(Data extracts begins)

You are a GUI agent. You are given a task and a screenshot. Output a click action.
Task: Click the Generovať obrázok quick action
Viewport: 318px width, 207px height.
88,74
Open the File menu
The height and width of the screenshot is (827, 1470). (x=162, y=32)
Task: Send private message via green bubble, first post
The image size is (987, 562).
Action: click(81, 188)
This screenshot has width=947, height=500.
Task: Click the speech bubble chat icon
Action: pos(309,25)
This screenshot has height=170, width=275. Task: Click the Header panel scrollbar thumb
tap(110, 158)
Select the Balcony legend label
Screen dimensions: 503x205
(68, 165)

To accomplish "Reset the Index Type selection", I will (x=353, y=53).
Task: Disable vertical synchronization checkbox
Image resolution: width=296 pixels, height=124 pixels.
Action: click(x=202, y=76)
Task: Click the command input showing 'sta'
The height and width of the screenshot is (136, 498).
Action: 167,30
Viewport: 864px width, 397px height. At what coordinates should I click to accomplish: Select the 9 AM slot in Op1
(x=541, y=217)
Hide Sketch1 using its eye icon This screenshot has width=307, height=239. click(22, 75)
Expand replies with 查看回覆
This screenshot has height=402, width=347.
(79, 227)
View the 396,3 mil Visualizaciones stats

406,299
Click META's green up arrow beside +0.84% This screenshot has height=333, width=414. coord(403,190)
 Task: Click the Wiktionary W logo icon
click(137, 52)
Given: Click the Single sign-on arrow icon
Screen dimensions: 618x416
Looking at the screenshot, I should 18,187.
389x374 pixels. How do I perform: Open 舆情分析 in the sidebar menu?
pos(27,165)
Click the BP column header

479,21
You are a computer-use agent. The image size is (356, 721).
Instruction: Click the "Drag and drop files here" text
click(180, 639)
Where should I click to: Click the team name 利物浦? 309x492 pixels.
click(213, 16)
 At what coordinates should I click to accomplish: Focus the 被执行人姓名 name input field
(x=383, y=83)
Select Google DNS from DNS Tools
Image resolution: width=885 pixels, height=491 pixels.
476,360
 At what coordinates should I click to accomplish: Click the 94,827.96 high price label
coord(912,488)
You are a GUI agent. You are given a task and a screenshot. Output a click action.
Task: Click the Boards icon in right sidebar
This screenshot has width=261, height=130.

(Data extracts ends)

_Exercise description_
Copy out the lines of the data where the string "arrow" occurs.

_Reply_
Click META's green up arrow beside +0.84% This screenshot has height=333, width=414. coord(403,190)
Given: Click the Single sign-on arrow icon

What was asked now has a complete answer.